Given text below:
Jump to content

Recommended Posts

5 hours ago, jazzer said:

Clearly people want a postal service but some do not want to pay for it and then moan when it fails, I'd suggest use it or lose, is the simple answer. 

The failure has been since the postal service was privatised.

The money we pay is going towards profit for shareholders instead of towards improving the service.

Next it will be the fault of Thatcher's privatisation. People buy shares and expect a return, perhaps the question to be asking is where did all the money generated from the sale of shares go, what did Royal Mail do with it all? If you know do please tell? I'd guess it went on exorbitant salaries for incompetent CEO's and the like at RM.

11 hours ago, jazzer said:

where did all the money generated from the sale of shares go, what did Royal Mail do with it all? If you know do please tell?

For most privatisations the money goes to HMG - who is selling the asset on 'our' behalf. It's not like an IPO. But a significant amount of money I believe was subsequently  taken by the (new) shareholders out of the company (as dividends).

20 minutes ago, Penguin68 said:

For most privatisations the money goes to HMG - who is selling the asset on 'our' behalf.

This is right.

Though, of course, Royal Mail isn't Royal Mail any more. It's now International Distributions Systems (IDS), which is a holding company. One part of which just happens to be Royal Mail. And it's Royal Mail that's subject (unlike the more profitable parcels business) to the Universal Service Obligation.
End of Given text.
Apply what you read
1. List every time shown in the lines of the Royal Mail discussion that end in "said:".
2. Give a continuation of the Royal Mail discussion, starting after its final sentence.
The stored records come from a different source than the Royal Mail discussion.
Raw data below:
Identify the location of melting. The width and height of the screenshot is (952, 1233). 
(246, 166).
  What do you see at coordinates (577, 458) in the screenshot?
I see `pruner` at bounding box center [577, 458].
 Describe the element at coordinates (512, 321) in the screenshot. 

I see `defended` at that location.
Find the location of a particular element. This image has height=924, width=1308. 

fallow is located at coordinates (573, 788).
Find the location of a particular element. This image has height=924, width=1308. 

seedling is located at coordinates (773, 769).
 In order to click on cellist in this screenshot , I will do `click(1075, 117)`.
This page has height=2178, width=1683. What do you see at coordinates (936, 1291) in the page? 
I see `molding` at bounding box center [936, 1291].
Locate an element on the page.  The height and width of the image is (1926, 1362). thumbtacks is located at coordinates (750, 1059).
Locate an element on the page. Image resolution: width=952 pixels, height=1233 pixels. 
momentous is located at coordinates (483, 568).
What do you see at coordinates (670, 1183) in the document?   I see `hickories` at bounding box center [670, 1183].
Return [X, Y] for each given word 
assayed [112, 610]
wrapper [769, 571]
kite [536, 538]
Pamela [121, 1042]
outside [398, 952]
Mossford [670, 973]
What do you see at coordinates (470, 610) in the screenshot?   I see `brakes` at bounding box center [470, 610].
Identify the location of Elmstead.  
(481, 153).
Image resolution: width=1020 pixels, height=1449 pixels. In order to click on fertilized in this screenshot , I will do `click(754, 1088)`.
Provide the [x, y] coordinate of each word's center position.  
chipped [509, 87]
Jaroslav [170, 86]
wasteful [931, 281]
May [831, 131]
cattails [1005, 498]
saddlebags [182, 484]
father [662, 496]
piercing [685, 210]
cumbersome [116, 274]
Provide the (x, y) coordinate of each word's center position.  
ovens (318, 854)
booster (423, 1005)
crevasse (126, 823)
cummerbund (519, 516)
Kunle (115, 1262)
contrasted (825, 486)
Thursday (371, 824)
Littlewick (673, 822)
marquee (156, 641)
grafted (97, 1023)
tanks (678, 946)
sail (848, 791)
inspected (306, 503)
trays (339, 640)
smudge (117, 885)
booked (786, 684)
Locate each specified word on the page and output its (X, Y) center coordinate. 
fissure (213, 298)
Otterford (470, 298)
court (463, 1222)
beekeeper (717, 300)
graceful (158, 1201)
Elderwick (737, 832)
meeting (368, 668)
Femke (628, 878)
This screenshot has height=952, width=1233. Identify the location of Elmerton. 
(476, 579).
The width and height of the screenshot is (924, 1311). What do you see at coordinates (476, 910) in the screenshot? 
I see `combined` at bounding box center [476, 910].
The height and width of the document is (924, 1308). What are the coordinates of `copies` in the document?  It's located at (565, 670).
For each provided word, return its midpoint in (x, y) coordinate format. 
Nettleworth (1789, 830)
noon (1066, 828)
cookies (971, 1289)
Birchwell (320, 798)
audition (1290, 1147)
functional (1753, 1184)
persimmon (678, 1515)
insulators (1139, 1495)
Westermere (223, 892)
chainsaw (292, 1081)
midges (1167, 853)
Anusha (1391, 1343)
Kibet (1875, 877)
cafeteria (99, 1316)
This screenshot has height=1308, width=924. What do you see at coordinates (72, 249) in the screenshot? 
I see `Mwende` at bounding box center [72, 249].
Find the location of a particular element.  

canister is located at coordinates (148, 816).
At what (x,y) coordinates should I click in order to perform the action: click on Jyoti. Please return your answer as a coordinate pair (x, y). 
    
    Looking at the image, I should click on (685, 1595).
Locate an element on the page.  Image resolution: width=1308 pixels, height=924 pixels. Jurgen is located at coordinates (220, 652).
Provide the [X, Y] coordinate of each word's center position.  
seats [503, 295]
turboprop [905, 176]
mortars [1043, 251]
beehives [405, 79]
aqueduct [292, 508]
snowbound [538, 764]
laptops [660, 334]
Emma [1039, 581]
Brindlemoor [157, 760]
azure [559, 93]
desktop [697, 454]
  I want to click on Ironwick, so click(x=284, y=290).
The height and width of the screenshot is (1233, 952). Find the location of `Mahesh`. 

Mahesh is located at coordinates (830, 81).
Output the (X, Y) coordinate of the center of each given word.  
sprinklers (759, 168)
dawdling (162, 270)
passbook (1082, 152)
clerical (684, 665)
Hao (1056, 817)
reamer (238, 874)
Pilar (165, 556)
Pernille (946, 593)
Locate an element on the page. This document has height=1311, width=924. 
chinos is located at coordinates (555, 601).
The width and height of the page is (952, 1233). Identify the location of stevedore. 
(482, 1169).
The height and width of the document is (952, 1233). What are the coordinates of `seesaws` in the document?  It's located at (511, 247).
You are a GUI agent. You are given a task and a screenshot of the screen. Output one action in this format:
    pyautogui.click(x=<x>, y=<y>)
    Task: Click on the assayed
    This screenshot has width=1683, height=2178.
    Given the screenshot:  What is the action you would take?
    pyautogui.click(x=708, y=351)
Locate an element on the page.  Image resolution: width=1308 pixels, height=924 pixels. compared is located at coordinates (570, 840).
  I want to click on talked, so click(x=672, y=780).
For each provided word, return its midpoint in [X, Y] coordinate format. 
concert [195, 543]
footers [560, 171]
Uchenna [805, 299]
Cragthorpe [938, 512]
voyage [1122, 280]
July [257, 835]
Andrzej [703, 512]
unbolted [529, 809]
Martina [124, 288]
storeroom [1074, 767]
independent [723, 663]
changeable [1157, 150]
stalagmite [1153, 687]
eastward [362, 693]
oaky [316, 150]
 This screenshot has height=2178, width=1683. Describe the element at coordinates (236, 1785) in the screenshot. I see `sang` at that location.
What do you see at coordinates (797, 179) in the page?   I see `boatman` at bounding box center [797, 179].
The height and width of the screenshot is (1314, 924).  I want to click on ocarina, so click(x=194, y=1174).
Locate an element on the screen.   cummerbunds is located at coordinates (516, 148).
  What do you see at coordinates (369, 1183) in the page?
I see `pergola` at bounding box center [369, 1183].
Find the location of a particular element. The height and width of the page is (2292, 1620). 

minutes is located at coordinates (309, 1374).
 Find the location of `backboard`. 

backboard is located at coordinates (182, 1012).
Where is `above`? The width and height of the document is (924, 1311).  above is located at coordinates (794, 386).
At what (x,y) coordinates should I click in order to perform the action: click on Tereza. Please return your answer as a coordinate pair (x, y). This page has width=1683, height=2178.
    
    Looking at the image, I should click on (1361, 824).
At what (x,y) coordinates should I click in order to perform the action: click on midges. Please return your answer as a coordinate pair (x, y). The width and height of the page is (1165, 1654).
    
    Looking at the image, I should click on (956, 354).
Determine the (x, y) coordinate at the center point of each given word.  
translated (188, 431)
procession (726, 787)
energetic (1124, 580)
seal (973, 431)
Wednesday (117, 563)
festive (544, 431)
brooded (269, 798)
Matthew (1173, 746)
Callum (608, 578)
End of Raw data.
Answer set
1.
5 hours ago
11 hours ago
20 minutes ago

2.
This "restructuring" follows a time-honoured tradition that's been in place since ever limited liability was a thing. The key is that a parent company is not liable for the liabilities of its subsidiaries.

So the trick in any "restructuring" is to take the toxic stuff (all the bits that are unprofitable, or are heavily regulated), and put them in one subsidiary, and put all the nice profitable bits in another. In the case of the bank crisis, that was done to separate toxic loans from lovely long-term mortgages. In the case of IDS, it might be to separate the business of taking postcards to Auchtermuchty from the business of hauling fancy dogfood round Canary Wharf.

Once that's done, then the toxic side can simply be shuttered, and all its debts and obligations disappear. The parent company might have to hand it to administrators who can (very rarely, and only if there's recent evidence of egregious behaviour) claw back a little money from parent-company shareholders, but if it can be argued it collapsed because the profits weren't there to be made (the Universal Service Obligation is a great help there), then they can't.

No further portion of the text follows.